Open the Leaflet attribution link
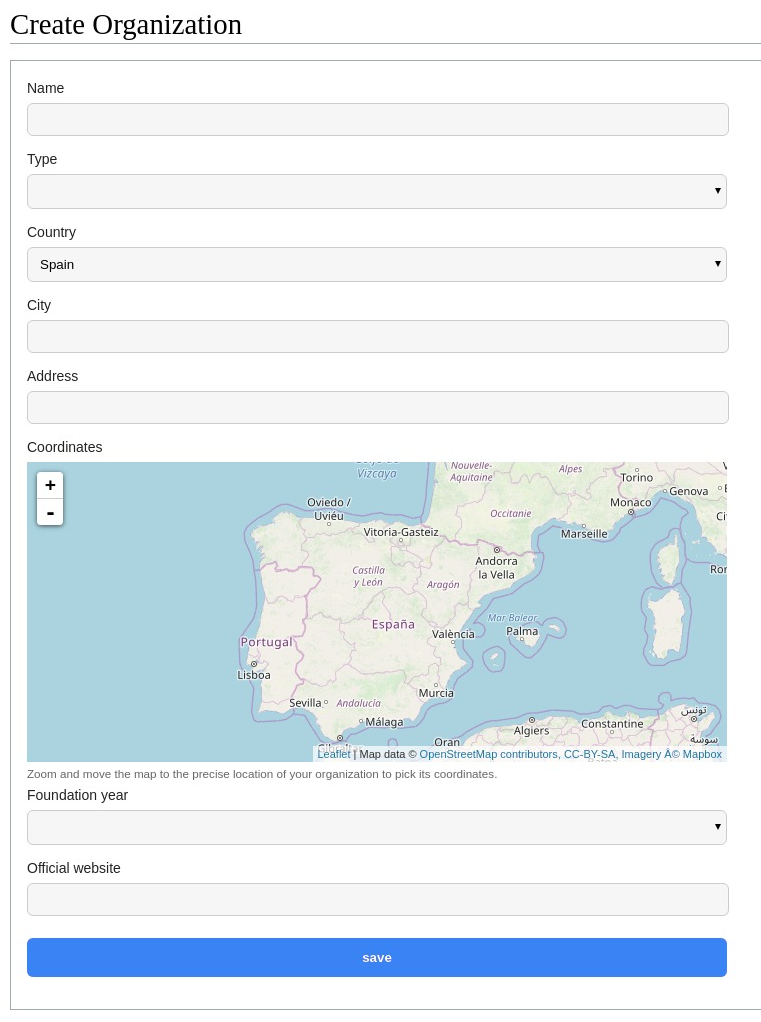The width and height of the screenshot is (761, 1022). coord(334,754)
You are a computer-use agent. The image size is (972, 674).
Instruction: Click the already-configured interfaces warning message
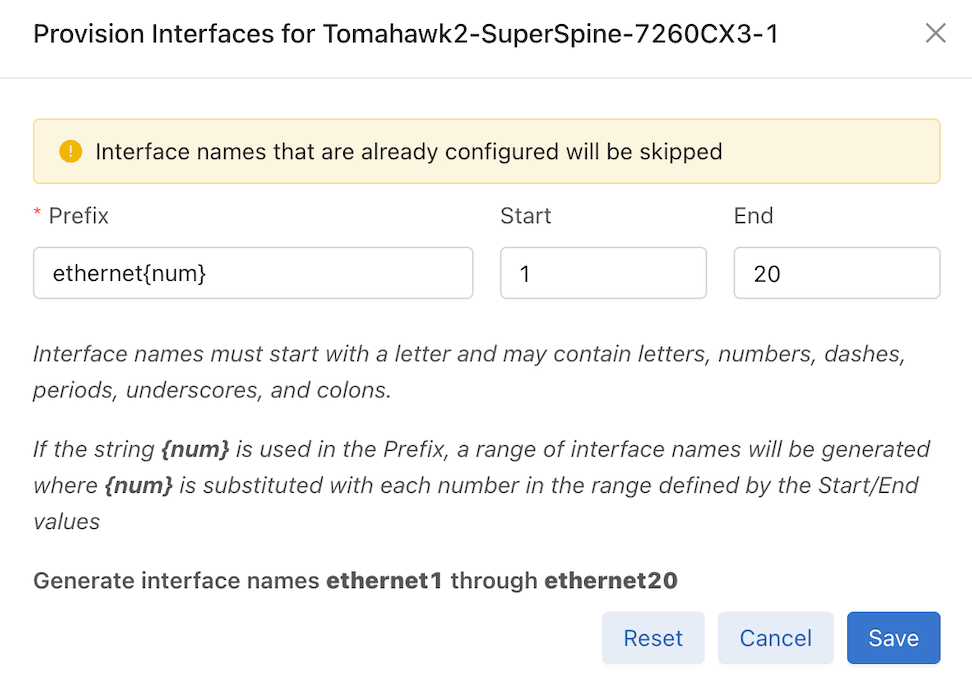tap(408, 152)
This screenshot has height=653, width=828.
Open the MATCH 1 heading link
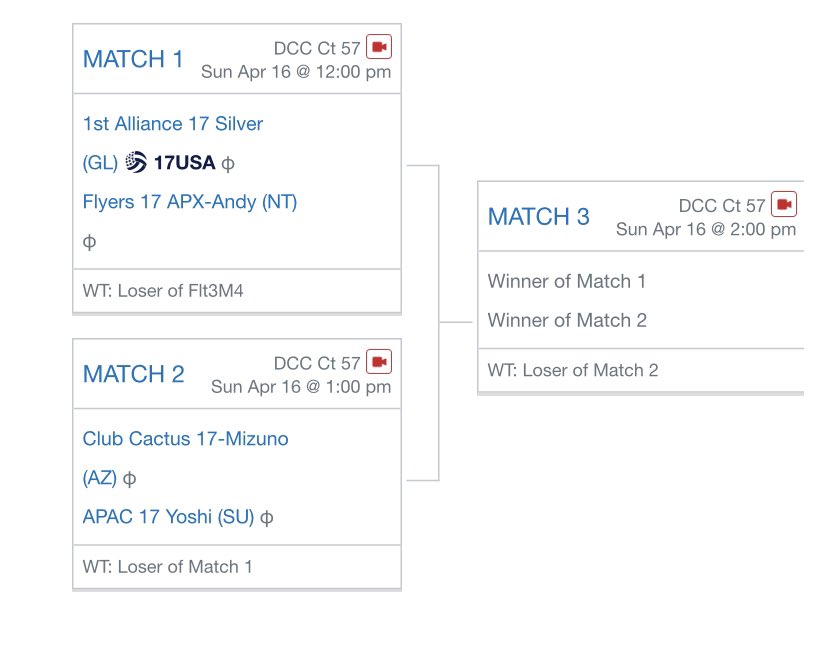point(133,59)
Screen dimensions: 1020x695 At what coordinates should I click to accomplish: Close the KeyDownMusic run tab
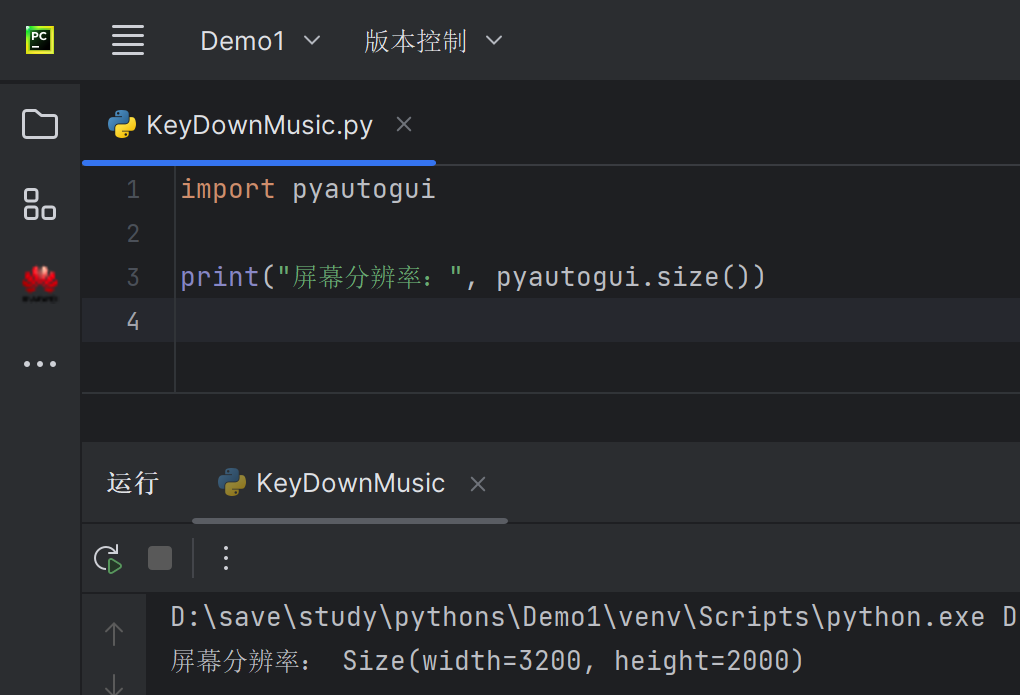[x=478, y=484]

Prompt :: Can you copy all of the entries above word for word, leaving the pictures out?

Task solution ::
Open the Leaflet attribution link
The width and height of the screenshot is (761, 1022). coord(334,754)
You are a computer-use agent. The image size is (972, 674).
Instruction: Click the already-configured interfaces warning message
tap(408, 152)
This screenshot has height=653, width=828.
Open the MATCH 1 heading link
point(133,59)
Screen dimensions: 1020x695 At what coordinates should I click to accomplish: Close the KeyDownMusic run tab
[x=478, y=484]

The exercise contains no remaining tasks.